2. Context is important. Feel out the situation and the mood. Be aware of the mental space of the other person. If you just launch into your own monologue without gauging where he or she is at, then they won’t hear anything you say.

3. Be personable. Don’t get psyched out that the other person is a decision maker and turn it into a life and death situation. It’s not. It’s a conversation. Lighten up, and feel free to ask a question, be fun, and show your personality. At the same time, be clear and direct. There’s a balance between information and connection.

4. Practice the art of authentic self-promotion. I call it “The A Factor,” which stands for audience, agenda, and action.

  • Take into consideration your Audience. Speak to what this audience values, not just what you want to pitch. The ultimate sell is how you fit into their short-term or long-term objectives.

  • Your Agenda has to fit with what the audience really needs. Don’t pitch something that isn’t relevant. That’s a waste of time and will do more damage than good.

  • Create an attractive call to Action. Make the moment count. You’ve got the other person’s attention; now do something with it, such as initiating a follow up call/conversation or offering something that he/she needs.

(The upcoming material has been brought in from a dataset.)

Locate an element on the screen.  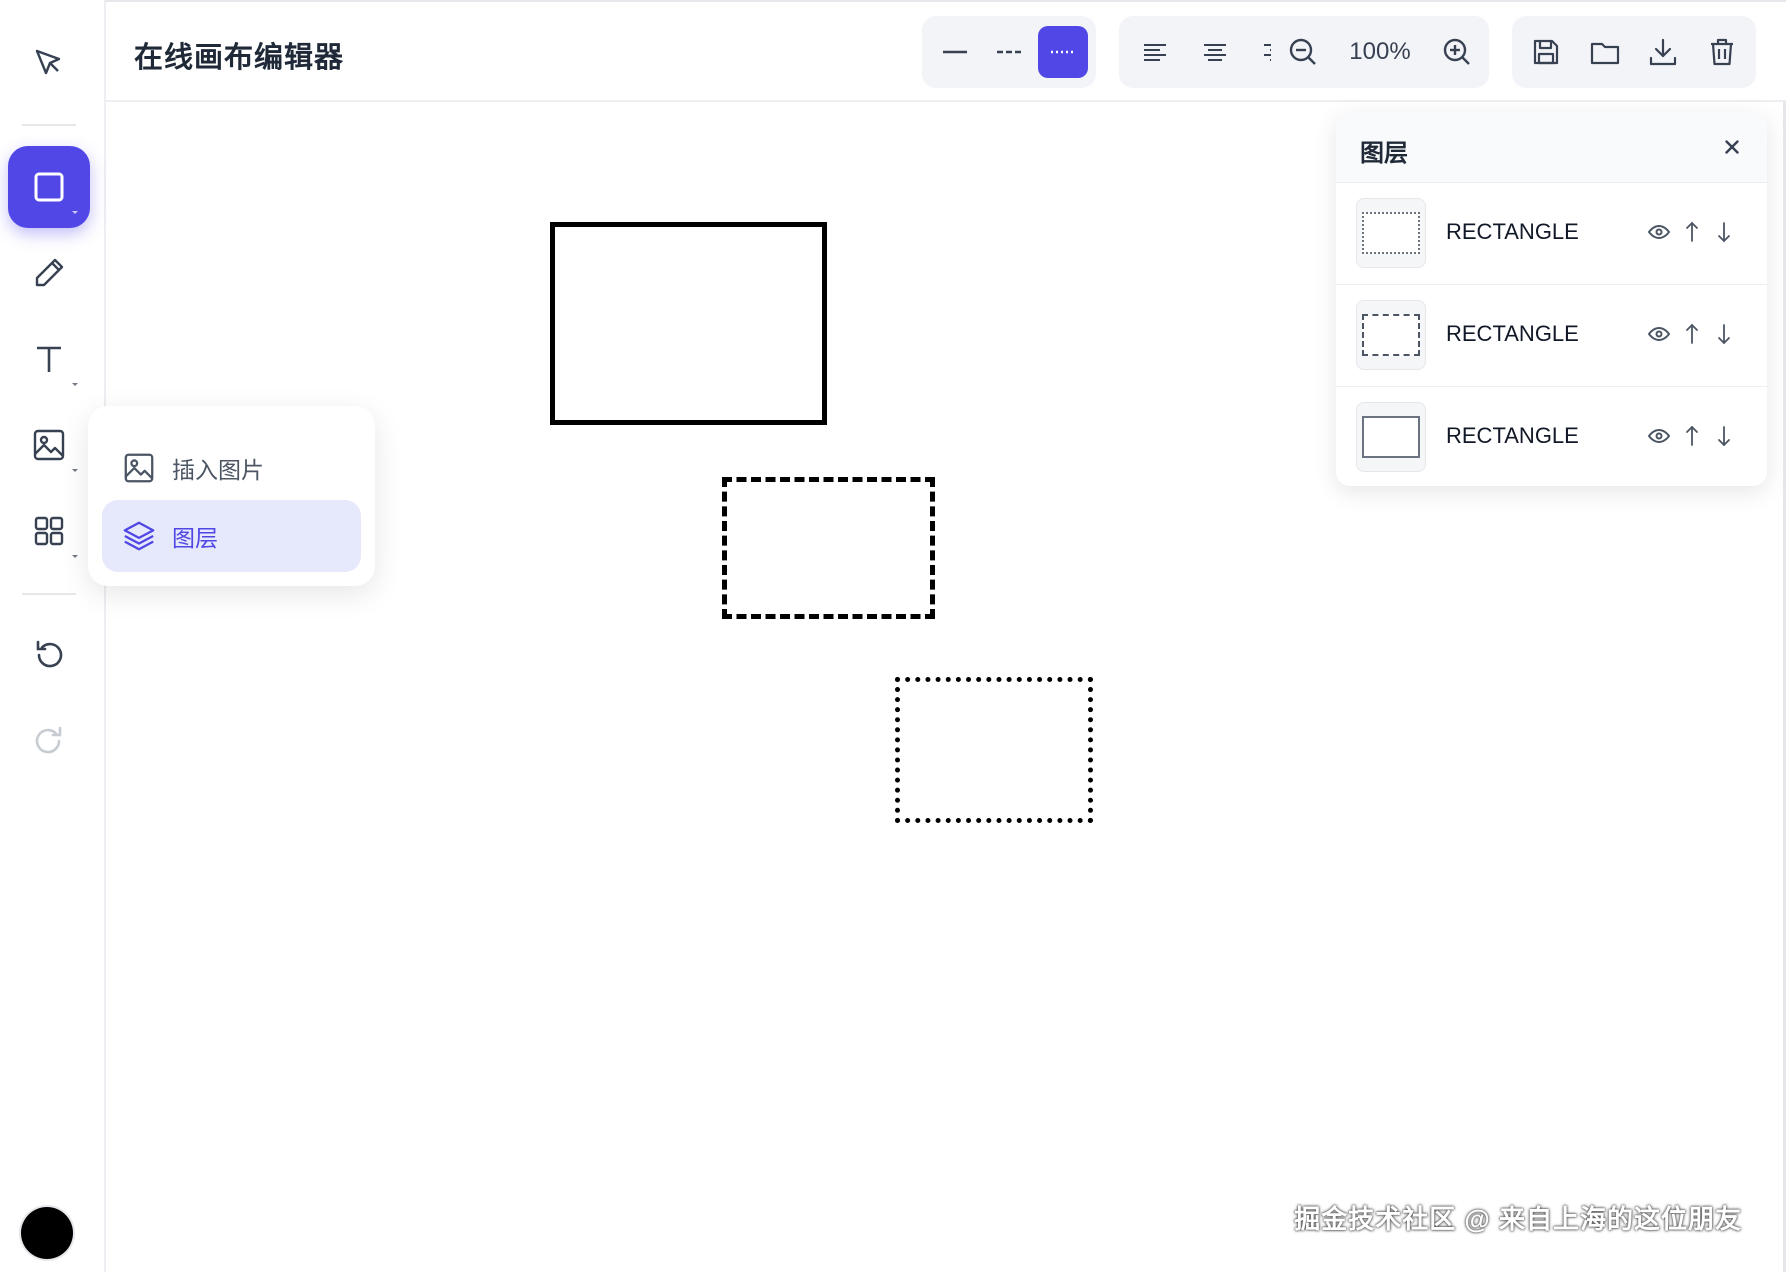
open-folder-button is located at coordinates (1605, 52).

5. Think beyond this single moment. Use the time spent with this individual to get him or her invested in you. Allow them space to ask you a question or two. Take your time. Breathe. You don't need to rattle off quickly. Go for the long-term strategy, not just momentary feedback. Seek a “yes” that’s not just for today, but for as long as it’s mutually beneficial.

The common response I get from people, is “how can I do all this in 90-seconds?” The truth is that 90-seconds is more than enough time to be persuasive and powerful. Your physical energy is key. If you are rushed and overly focused, it shows. Confidence radiates when we believe in what we have to offer and know its value to others.

To be clear, there’s a tremendous value in being prepared ahead of time with what points you want to convey. The problem is you may misunderstand that the real goal needs to be focused on the experience of meeting you, not the facts you are pushing. With that in mind, keep your interactions brief and above all be authentic.

You’ll never have this first-impression moment again… and if it is your “only” shot, connect, don’t bombard with facts. Give that person a reason to want more. If you do, I guarantee he or she will create more time for you … even if it’s not at that exact moment. Kick the tired elevator pitch to the curb and make the savvy 90-second connection to move your brand in the right direction.